The rotor blade 102 can preferably be pivoted (i.e., feathered) about a blade axis BA and broadly includes a blade 122, a base 124, and a cylindrical stem 126 with one end attached to the blade 122 and the other end attached to the base 124. The stem 126 is rotatably mounted in the bore 116, with a bearing 128 rotatably supporting the rotor blade 102. The base 124 includes a circular flange and studs 130 that extend radially outwardly from the circular flange. As will be discussed further, the studs 130 are configured to be shifted so as to rotate the base 124 and the rotor blade 102 about the blade axis BA. The rotor blade 102 has a blade angle of attack a defined between a chord line C of the blade 122 and the rotor axis RA when the blade 122 is viewed along the blade axis (see FIG. 10 a). In other words, the blade angle of attack a is defined between chord line C and a line L parallel to rotor axis RA and intersecting the chord line C. Furthermore, the rotor blades 102 are preferably adjustable so that the blade angle of attack a ranges from about zero degrees, i.e., where the chord line C of the blade 122 is substantially aligned with the rotor axis RA, to about ninety degrees. The rotor blades 102 are rotatably mounted and cooperatively permit adjustment of the rotor assembly 26 in response to various operating conditions, as will be discussed further. However, for other aspects of the present invention, the rotor blades 102 could be fixed to the peripheral rim 100.

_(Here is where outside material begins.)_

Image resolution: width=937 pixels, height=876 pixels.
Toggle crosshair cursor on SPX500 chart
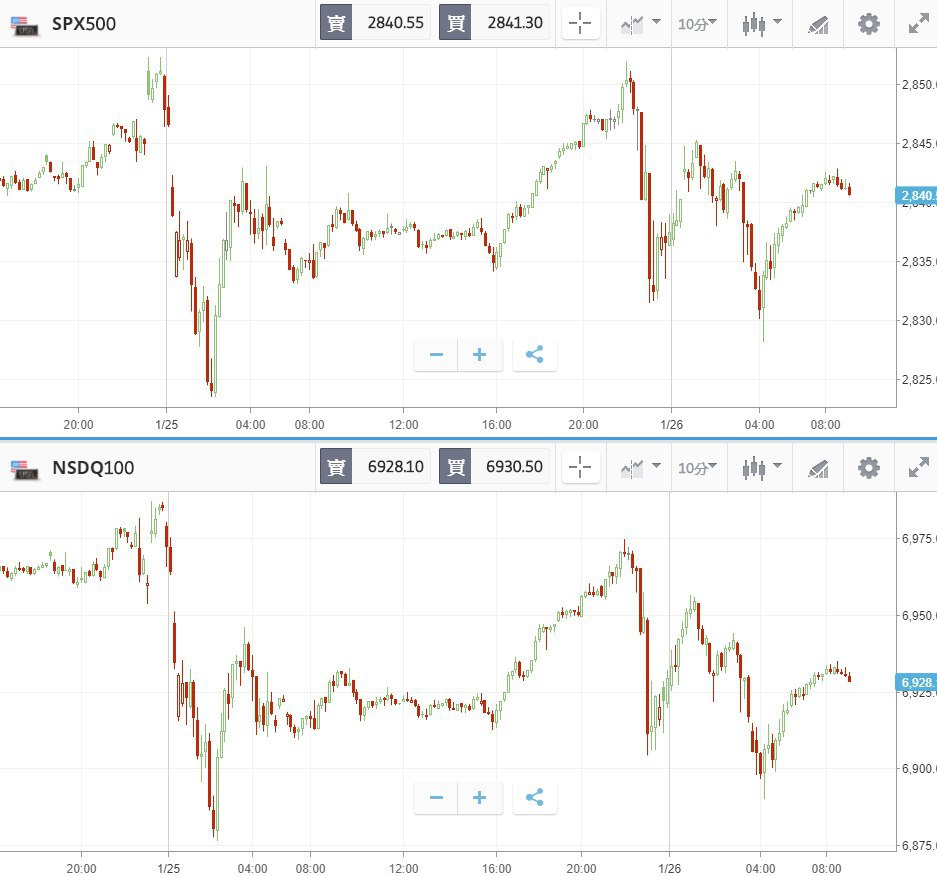(581, 23)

The illustrated rotor blades 102 extend radially inwardly from the peripheral rim 100 toward central nacelle 62. The blades 122 present radially innermost blade tips 122 a that are positioned adjacent the central nacelle 62, but preferably do not contact the central nacelle 62. Thus, the blades 122 are preferably cantilevered from the stems 126, with the blade tips 122 a and central nacelle 62 cooperatively presenting a gap therebetween. It has been determined that the use of cantilevered blades 122 is particularly useful for minimizing the transmission of vibration among rotor blades 102 and thereby restricts blade failure. The illustrated gap has a radial length that is preferably less than half the radial length of the blade 122 from the peripheral rim 100 to the blade tip 122 a. More preferably, the radial gap length is less than one-tenth the radial length of the blade 122. The blade tips 122 a cooperatively surround and define an open circular center O of the rotor.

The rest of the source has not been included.